По возвращении в Москву мы с шариком вскоре уехали в Малеевку, где, вырвавшись в лето, главенствовали и бушевали дети. Мой балкон смотрел на овраг и пруд, в глухую сторону, обратную их раздолью. Чудный был балкон! Он был сплошь уставлен алыми геранями, возбуждённо пламенеющими при закате. Когда солнце заходило за близкие ели, я думала о Бунине. Гераневый балкон я называла Бунинским Днём я выносила на него клетку с любимой поющей птицей. К ней прилетал оставшийся одиноким соловей, и они пели в два голоса. Я рано вставала и плавала в пруду — вдоль отражения берёзы к берёзе. В пятницу — до понедельника — приезжал Борис, с нашей собакой. Я ждала его на перекрёстке в полосатом чёрно-белом наряде, в цвете и позе верстового столба. Борис и собака уезжали ранним утром — я ощущала яркую, как бы молодую, какую-то остро-черёмуховую грусть.
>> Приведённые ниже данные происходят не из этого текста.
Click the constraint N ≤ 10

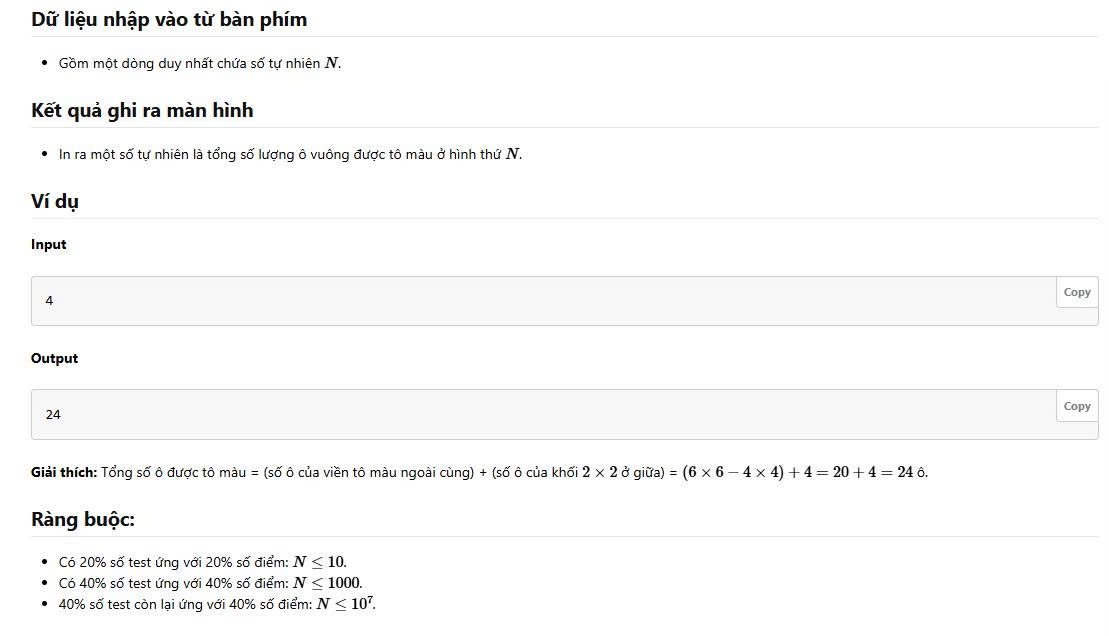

Со мной оставались леса и протяжные поля, гераневый Бунинский балкон с оврагом и прудом, книги, перо и бумага, любимая поющая птица и, конечно, стеклянное сокровище — или сокровищница, учитывая насыщенность его недр звёздами, кровянистым коренастым кораллом, тайным умом и явным талантом? Мыслящий одухотворённый шарик был неодолимо притягателен для детей, я этому не препятствовала. Шарик, с некоторой гордой опаской, но всё же уступчиво давался им в руки. Дети, по очереди, выходили с ним в другую комнату, шептались, шушукались, спрашивали, просили, загадывали и гадали. Некоторые их желания сбывались немедленно: в правом ящике стола я припасала для них сладости и презренные жвачки. С небольшой ревностью я просила, как о всех живых тварях: только не тискайте, пожалуйста, не причиняйте излишних ласк. Дети вели себя на диво благовоспитанно, уважительно обращаясь к взрослому шарику полным и удостоверенным именем: Волшебный Шарик. Некоторые из них его рисовали — и получался краткий, абстрактно-достоверный портрет всеобъемлющего свода. Недвижно плывущие в нём сферы нездешних миров они, без фамильярности, именовали пузырьками, что смутно соответствовало неведомой научной справедливости.

По ночам шарик уединялся и собратствовал с всесущей и всезнающей бездной. Возглавляющая Орион жёлтая Бетельгейзе, по своему или моему обыкновению, насылала призывную тоску, похожую на вдохновение.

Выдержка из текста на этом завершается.